I’ll never forget that day.
To begin with I’d never been in a house like the Callaway’s. The white two-story home with large columns in front sat on a hill overlooking a narrow country road. It looked like something out of Gone with the Wind.
Mrs. Callaway met each guest at the door. I remember that she wore a cotton dress sprigged with pale green flowers and she wore a pearl necklace. She was very pretty and so polite. She didn’t treat any of us like children, but rather like honored guests.
She seemed so different from Mr. Callaway. He was the Sheriff of the County and also a farmer. Daddy always said he was a good man—probably the best and most honest sheriff we’d ever had.
I remember seeing him drive past our house in his faded blue pickup truck on his way home. He always wore a hat and he always chewed on the short stump of a cigar that was never lit. He was a plainspoken simple man who sounded like the rest of us.
Mrs. Callaway, although she had a southern accent, sounded different.

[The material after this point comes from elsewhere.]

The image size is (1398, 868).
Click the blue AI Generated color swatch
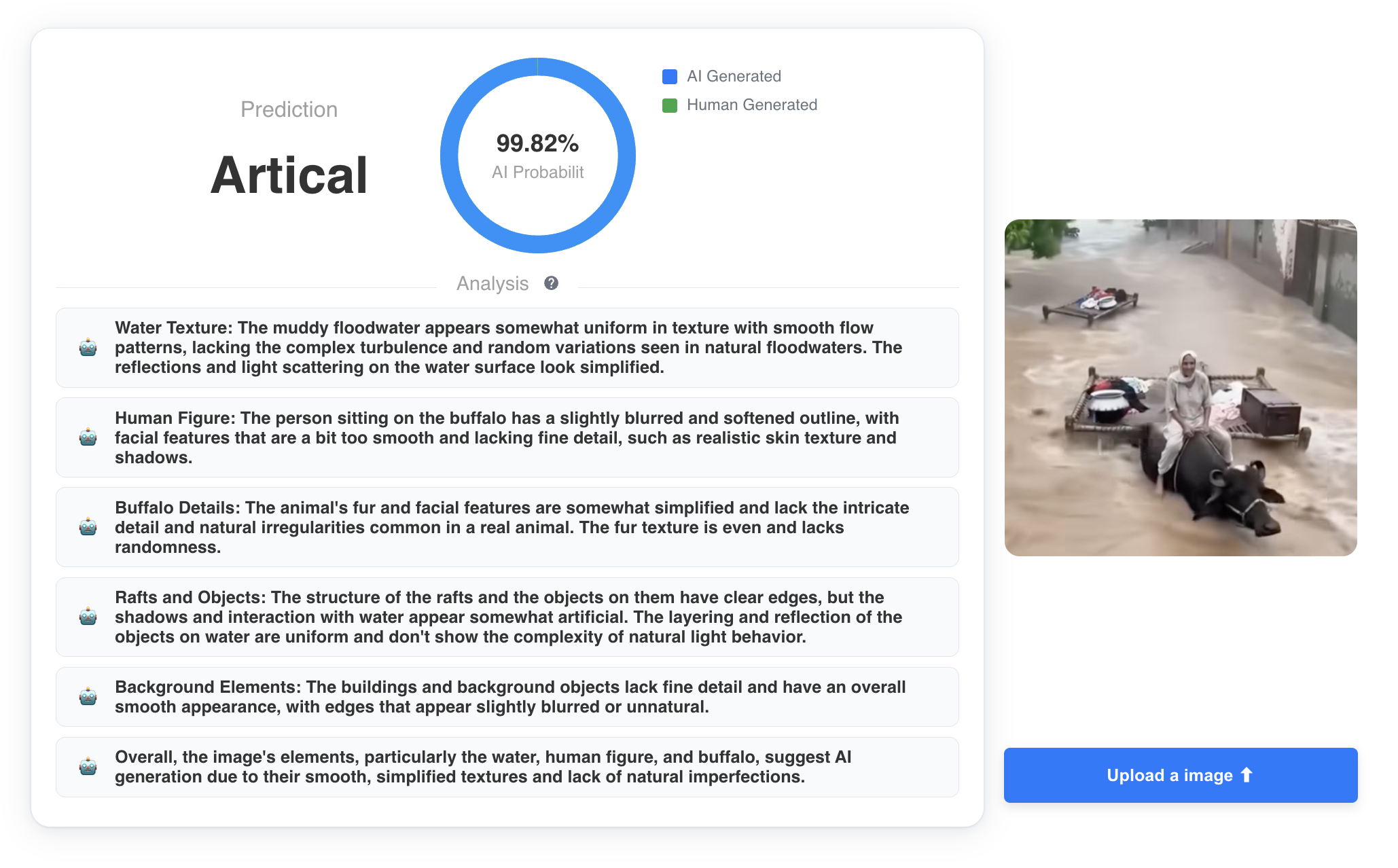pyautogui.click(x=670, y=76)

Her speech was slower, mo
re languid, and even more southern than ours.
“Why you must be Cara-line,” she said as she welcomed me to the party that day. “Mary Ann has told me so much about you. Come in darlin’.”
I wondered if I should tell her my name was Caroline. Then as I heard her talk and greet others, I decided she had called me by the right name—it was just her pronunciation that was different. I was fascinated by her accent. Somehow she sounded so genteel and elegant.
We played games, including musical chairs in the large living room. Our chairs were placed in a circle on a thick, lovely old rug of muted blues and greens. We were surrounded by beautiful antique furniture and lamps, and art work in gilded frames. A huge grandfather clock ticked softly in the hallway.
Mrs. Callaway had a colored lady who helped with the cooking. That day she came into the living room carrying trays of dainty rectangular sandwiches and cups of pink punch. I’d never tasted anything like it.
Kay Dean picked up several of the sandwiches, stacked them on top of one another, making a Dagwood-like serving, and tried to cram it into her mouth all at once.
Mrs. Callaway came in quietly, took Kay by the arm, pulling the sandwiches away from her mouth.
“Southern ladies never, ever make gluttons of themselves in polite society,” she said. “No matter how hungry they might be.”
Kay Dean looking chagrined, lowered her eyes and took a small nibble from one small sandwich. “Yes ma’am,” she said.
“There,” Mrs. Callaway said. “That’s much better sweetheart.”
“Do you like the sandwiches Cara-line?” she said, turning to me.
“Yes ma’am,” I said. “Very much. I don’t think I’ve had it before.”
“Probably not, but it’s very simple to make. It’s just plain old cream cheese and watercress.”
I knew about watercress because we always had it in a salad in the spring. But I didn’t tell her I’d never tasted cream cheese.
“You know when I was a little girl, livin’ in Mobile, Alabama, we had tea every Sunday afternoon. There would be cucumber sandwiches, watercress and cream cheese sandwiches, cheese straws with orange marmalade and a variety of desserts.”